Como espaço central de todo aquele núcleo de sábios e pensadores reunidos numa mesma cidade, impunha-se a hoje mítica Biblioteca de Alexandria. Ptolomeu sonhava um espaço onde pudessem ser recolhidas as obras já produzidas em todas as culturas e línguas das diversas latitudes. Emissários foram enviados a todos os recantos do Império à procura dos papiros com o saber acumulado.
Seria uma antecipação da delirante e infinita “Biblioteca de Babel”, do conto de Jorge Luís Borges. Hipótese sonegada agora, com todas as bibliotecas públicas encerradas.
Salvam-nos as bibliotecas por cada um de nós construídas. A partir de hoje fecha-se esta janela. Acabam estas crónicas. O mundo continua lá fora. Cá dentro prossegue a viagem, sempre à descoberta de outros lugares e novas palavras escondidas nos livros da biblioteca da minha vida.
Retomarei a assumida e indecente atitude de “voyeur”, à procura de uma impossibilidade: o livro perfeito. Sei que jamais o encontrarei. Faz-se dessa procura o permanente desejo de leitura. E há tantos e tão bons escritores à espera de serem lidos.

+++

## Enunciados
1. Indique se cada afirmação concorda com o excerto sobre a Biblioteca de Alexandria, respondendo sim ou não e citando as palavras do excerto que o comprovam. (a) Ptolomeu pretendia reunir obras de todas as culturas e línguas. (b) No momento em que o excerto foi escrito, as bibliotecas públicas estavam abertas. (c) Quem escreve afirma que um dia encontrará o livro perfeito.
2. Transcreva do excerto tudo o que vai desde "Como espaço central" até "o saber acumulado.".

## Dados fornecidos

+++

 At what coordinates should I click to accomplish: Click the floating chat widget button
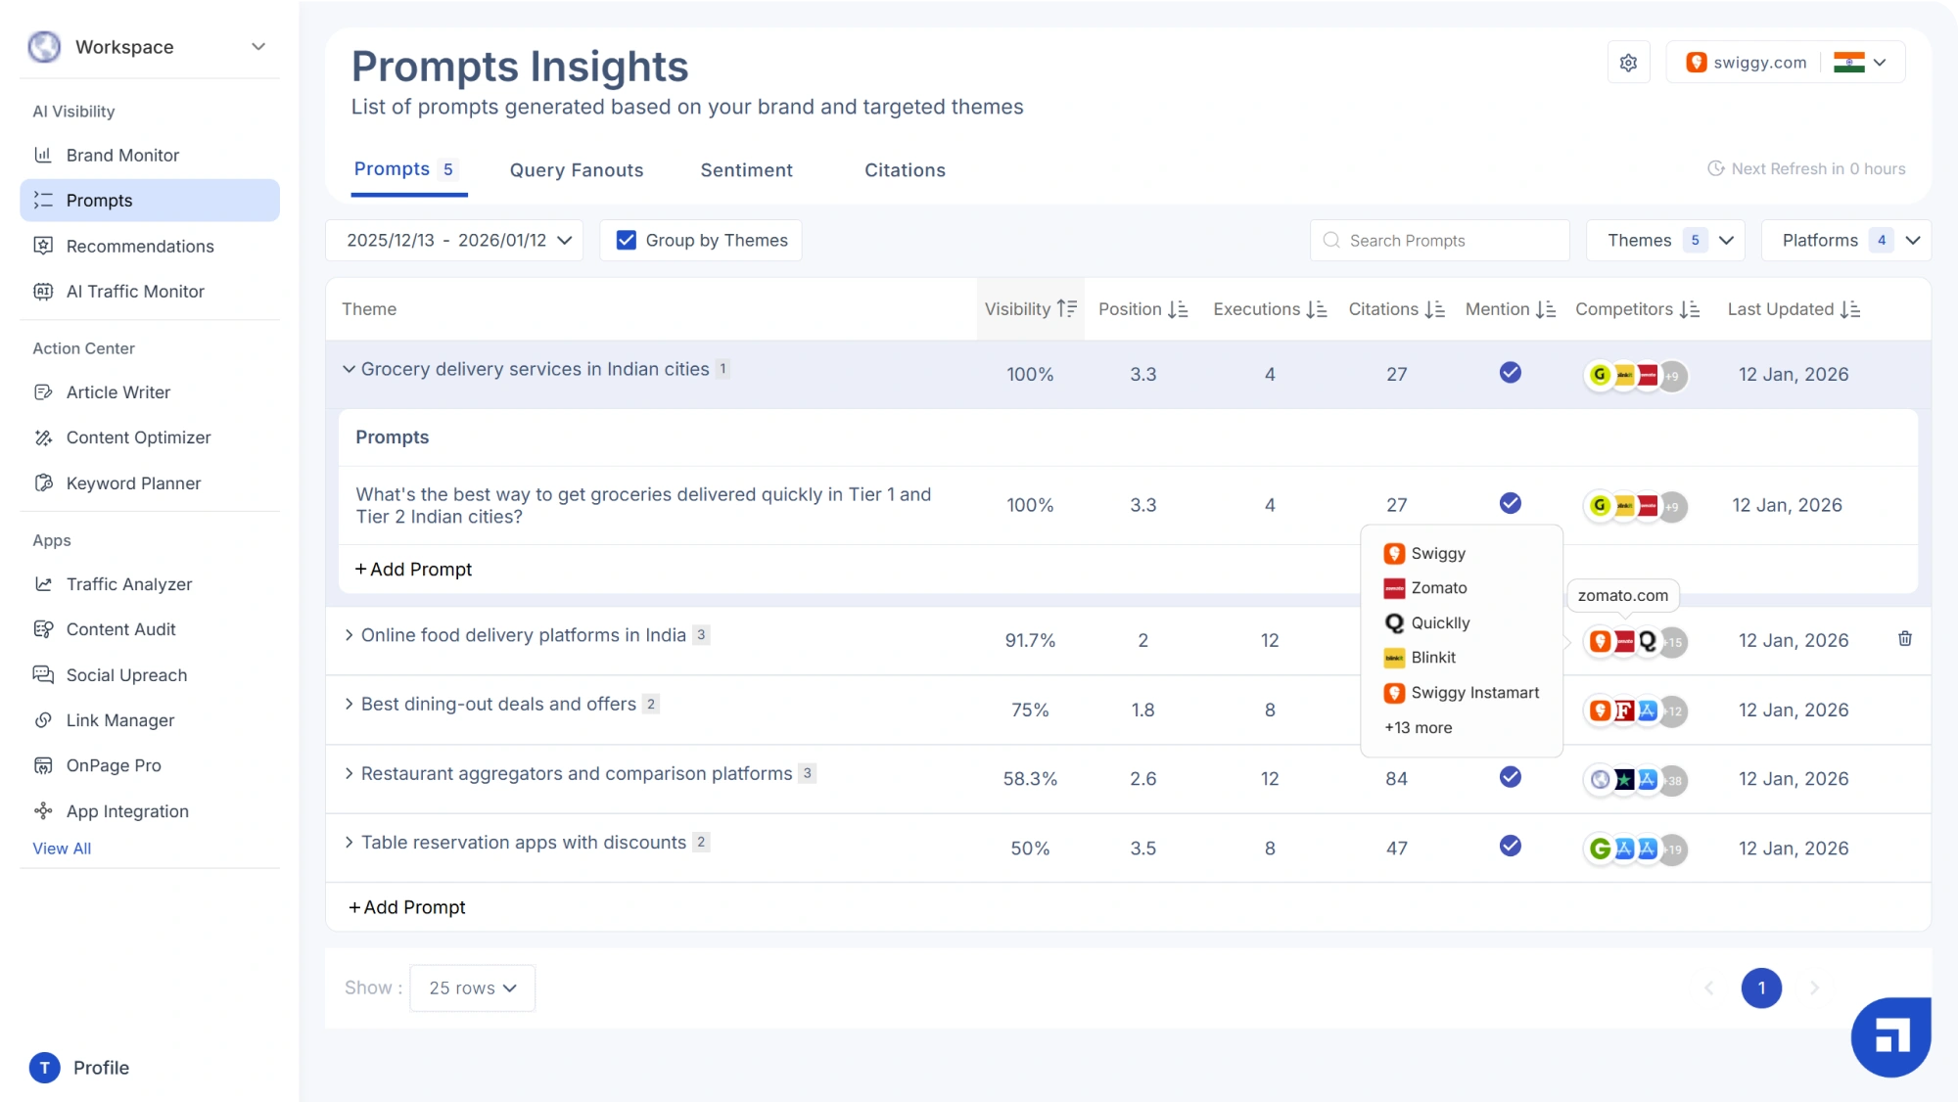(1889, 1036)
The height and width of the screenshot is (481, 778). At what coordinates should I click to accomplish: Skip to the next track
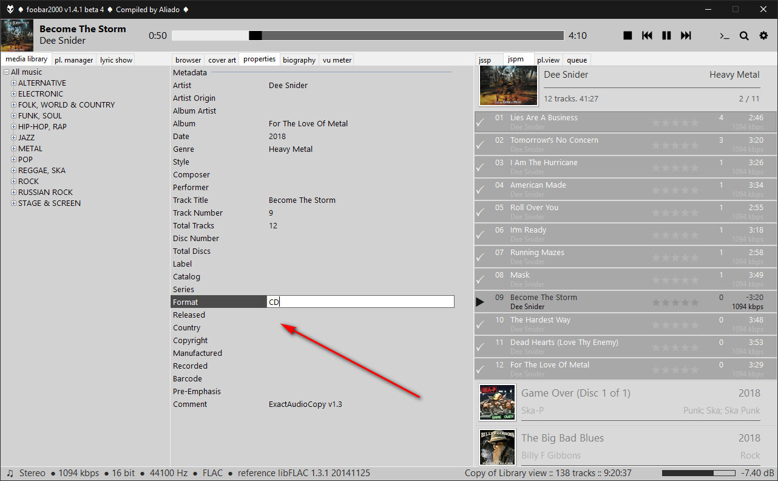point(686,36)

+++

## Correção do exercício
1.
(a) Sim: "Ptolomeu sonhava um espaço onde pudessem ser recolhidas as obras já produzidas em todas as culturas e línguas das diversas latitudes."
(b) Não: "com todas as bibliotecas públicas encerradas."
(c) Não: "Sei que jamais o encontrarei."

2.
Como espaço central de todo aquele núcleo de sábios e pensadores reunidos numa mesma cidade, impunha-se a hoje mítica Biblioteca de Alexandria. Ptolomeu sonhava um espaço onde pudessem ser recolhidas as obras já produzidas em todas as culturas e línguas das diversas latitudes. Emissários foram enviados a todos os recantos do Império à procura dos papiros com o saber acumulado.